-- Document extract --
____________________
As per the relevant deprecation notice (since July), TLS 1.0 and 1.1 have finally been deprecated by RFC 8896 (Mar 2021).

Support has been dropped from DMS. TLS 1.2 is the new minimum version supported.

Closes #2679


Removes support of the following cipher suites:

Impact:

  • There are no more supported cipher suites from TLS 1.0 or 1.1 after this.
  • Raising the minimum version of TLS supported is now 1.2, we can also remove the workaround to lower the OpenSSL security level (was required for Dovecot with TLS_LEVEL=intermediate).
  • Postfix main.cf adds an additional exclude pattern (SHA1) to prevent these cipher suites from being offered on port 25 (uses Postfix medium cipher list minus excluded cipher suites). This was required as the cipher suites are still part of TLS 1.2, but are no longer being supported due to the MAC being SHA1 (see cipher suite links for more details).
____________________
-- Exercise tasks --
1. Answer these questions about the note on dropping TLS 1.0 and 1.1 from DMS:
(a) Which TLS version is now the minimum supported?
(b) Which security setting could be removed once the minimum version was raised?
(c) What additional exclude pattern does Postfix main.cf add?
2. Extend the note on dropping TLS 1.0 and 1.1 from DMS, picking up right after its final sentence.

[Data lines]
____________________
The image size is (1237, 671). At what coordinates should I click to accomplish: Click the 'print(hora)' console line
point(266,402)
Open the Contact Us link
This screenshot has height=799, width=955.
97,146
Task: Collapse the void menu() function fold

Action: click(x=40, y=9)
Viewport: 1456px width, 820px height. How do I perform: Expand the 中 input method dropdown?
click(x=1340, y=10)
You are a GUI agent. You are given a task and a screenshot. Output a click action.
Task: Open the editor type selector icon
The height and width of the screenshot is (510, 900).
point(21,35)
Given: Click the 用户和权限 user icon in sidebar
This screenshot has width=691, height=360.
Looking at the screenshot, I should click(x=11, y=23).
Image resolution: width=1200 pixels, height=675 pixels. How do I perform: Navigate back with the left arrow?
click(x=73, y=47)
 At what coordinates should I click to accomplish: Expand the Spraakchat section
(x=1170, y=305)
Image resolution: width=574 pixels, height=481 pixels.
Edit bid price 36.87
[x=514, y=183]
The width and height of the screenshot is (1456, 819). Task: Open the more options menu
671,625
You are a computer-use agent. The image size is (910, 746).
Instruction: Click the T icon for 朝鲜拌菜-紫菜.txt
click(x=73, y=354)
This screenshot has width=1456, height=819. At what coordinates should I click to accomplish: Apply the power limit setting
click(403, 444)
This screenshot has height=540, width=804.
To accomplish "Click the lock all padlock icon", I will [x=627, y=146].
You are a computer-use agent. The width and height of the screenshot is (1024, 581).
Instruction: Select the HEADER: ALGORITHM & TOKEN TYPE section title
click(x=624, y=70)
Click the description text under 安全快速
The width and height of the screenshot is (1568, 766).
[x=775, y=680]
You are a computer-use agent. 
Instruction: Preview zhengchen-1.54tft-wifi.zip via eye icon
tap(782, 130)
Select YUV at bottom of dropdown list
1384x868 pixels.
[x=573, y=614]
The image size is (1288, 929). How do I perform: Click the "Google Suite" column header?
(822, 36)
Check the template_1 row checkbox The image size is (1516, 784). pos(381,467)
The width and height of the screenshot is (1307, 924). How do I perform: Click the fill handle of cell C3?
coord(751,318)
____________________
-- Responses in order --
1.
(a) TLS 1.2
(b) The workaround to lower the OpenSSL security level
(c) SHA1

2.
  • These changes should be acceptable. TLS 1.2 has been around since 2008 - and from my own research since contributing to this project in 2020, should be broadly available with mail servers now. Users that require these removed cipher suites should be niche if any, and may add them back via user-patches.sh.

Type of change

  • Improvement (non-breaking change that does improve existing functionality)
  • Breaking change (fix or feature that would cause existing functionality to not work as expected) - Potentially, risk should be low.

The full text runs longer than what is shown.